┌────────

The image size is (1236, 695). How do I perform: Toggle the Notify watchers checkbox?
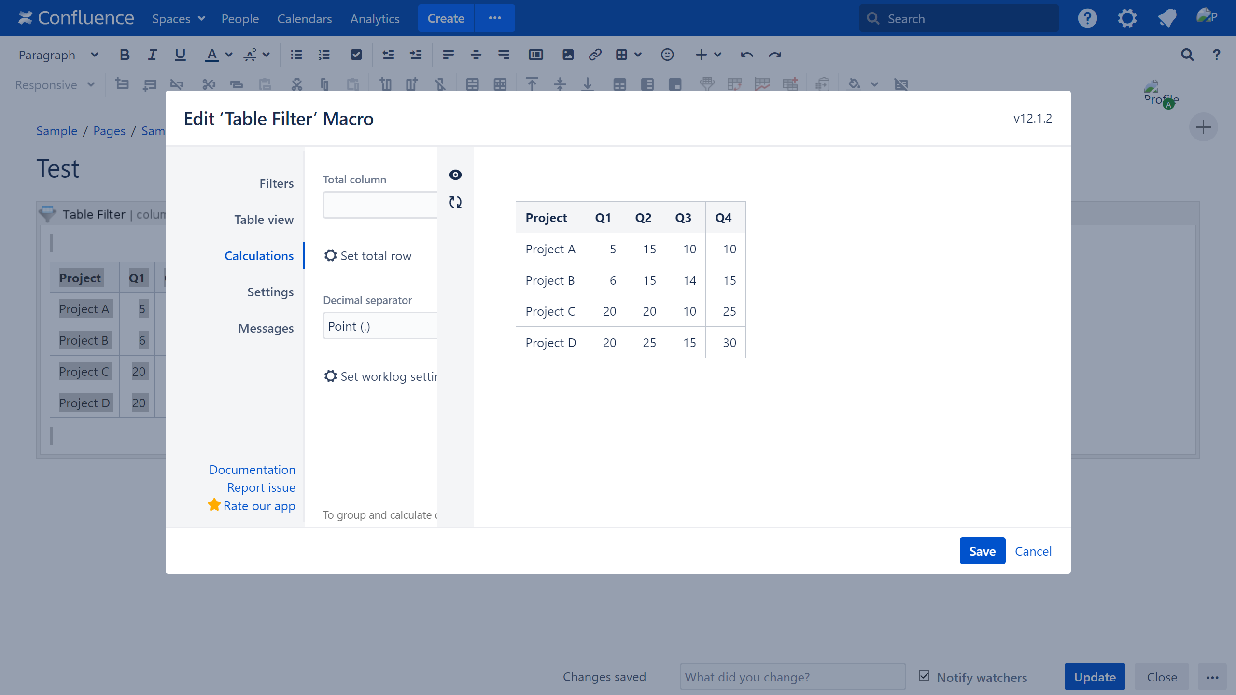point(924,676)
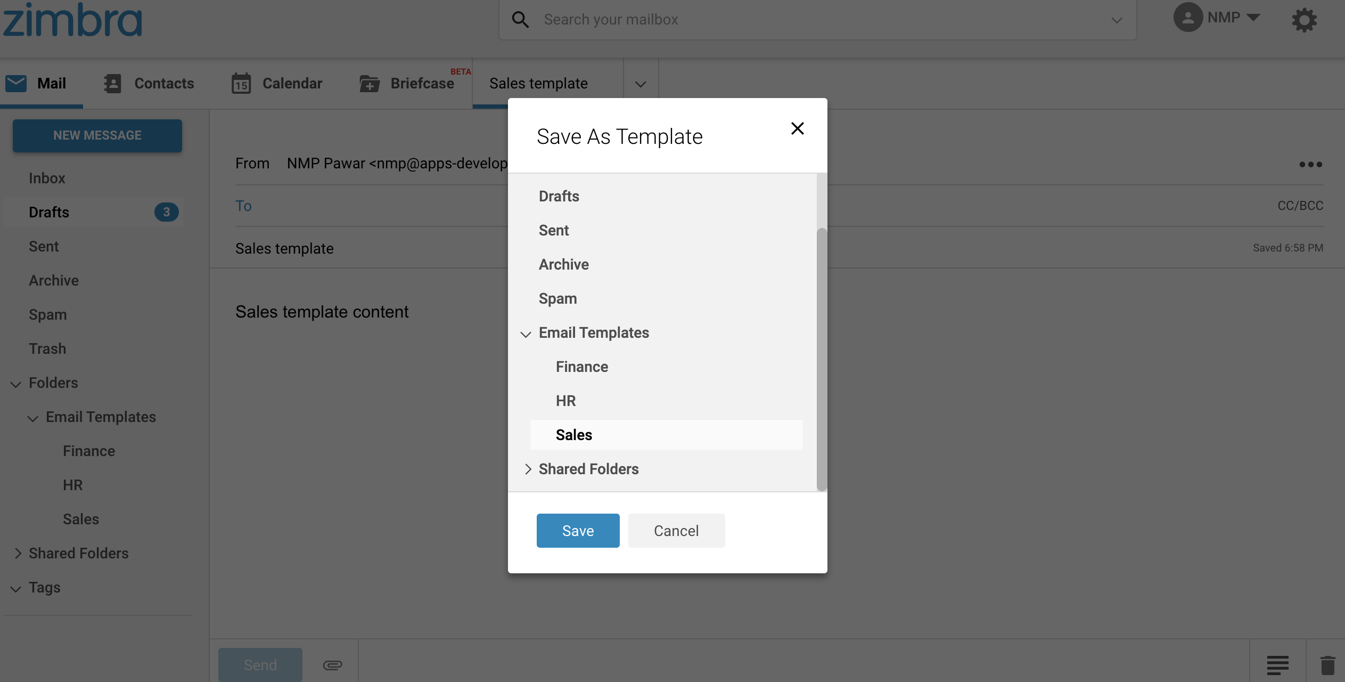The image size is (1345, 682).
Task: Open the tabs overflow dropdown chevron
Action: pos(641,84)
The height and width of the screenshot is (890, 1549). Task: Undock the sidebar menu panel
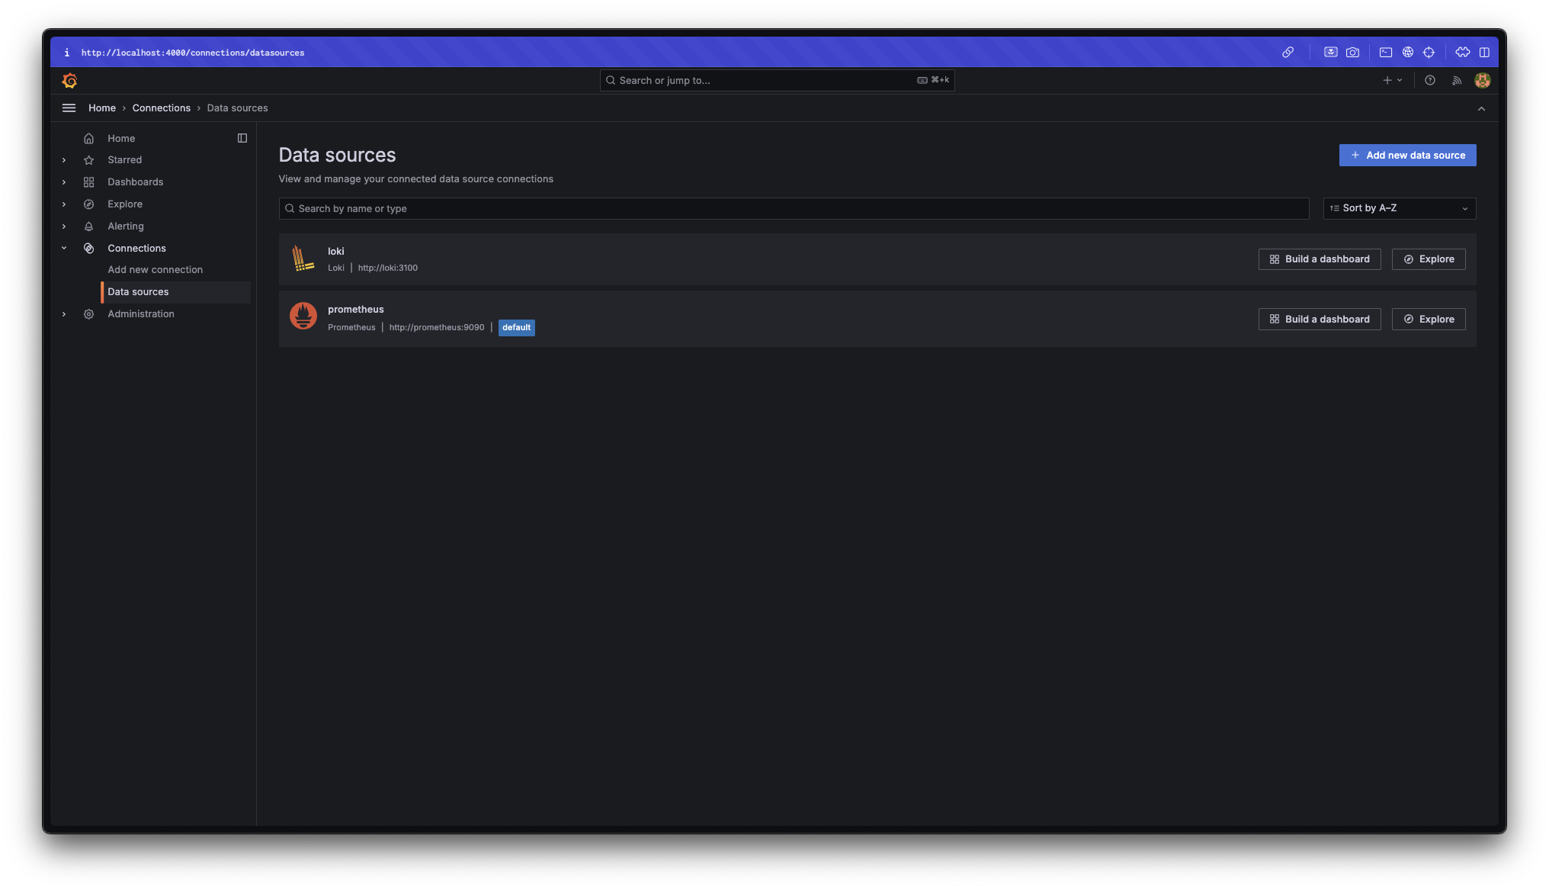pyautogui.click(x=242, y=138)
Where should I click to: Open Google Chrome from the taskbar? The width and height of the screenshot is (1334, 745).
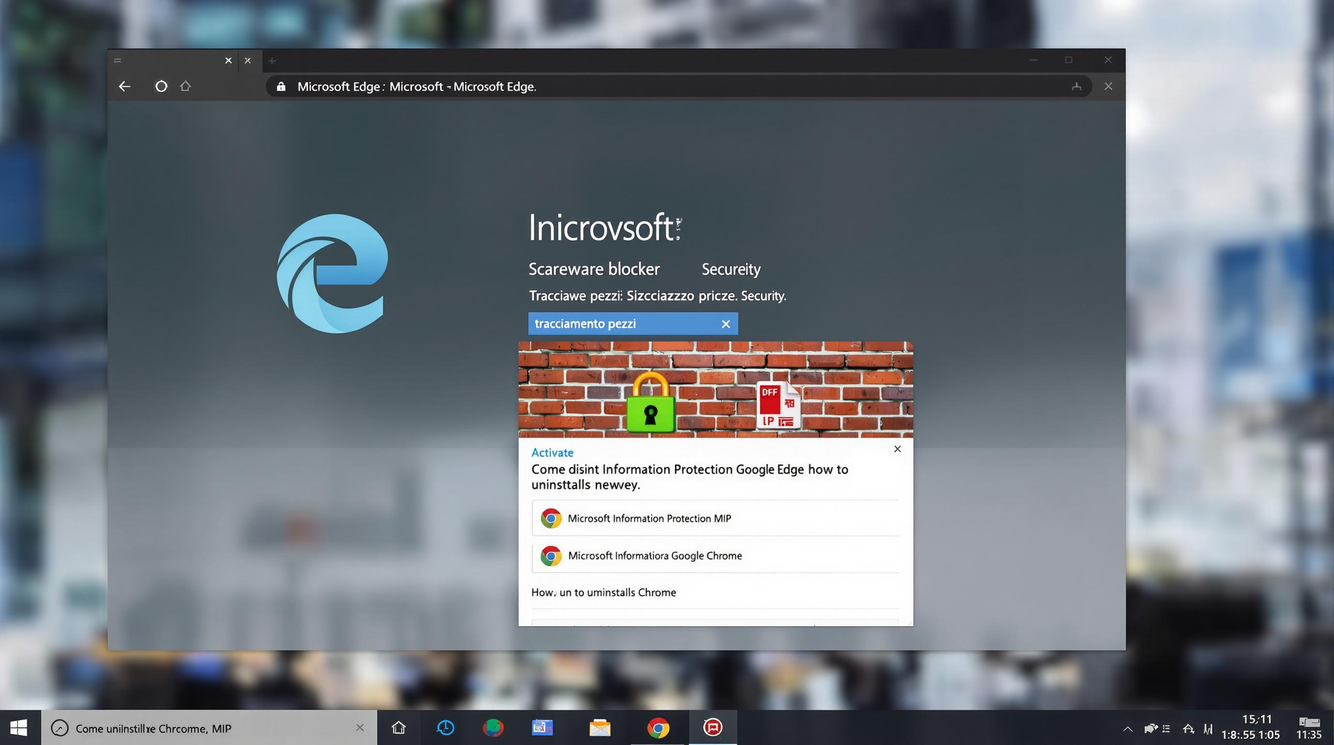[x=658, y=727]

└────────

* _TO DO_: Leave the pictures aside. Set down exactly the lines from the one with "The height and" through the final line of the listing above.

* _SOLVED PROBLEM_:
The height and width of the screenshot is (890, 1549). Task: Undock the sidebar menu panel
pyautogui.click(x=242, y=138)
Where should I click to: Open Google Chrome from the taskbar? The width and height of the screenshot is (1334, 745).
[x=658, y=727]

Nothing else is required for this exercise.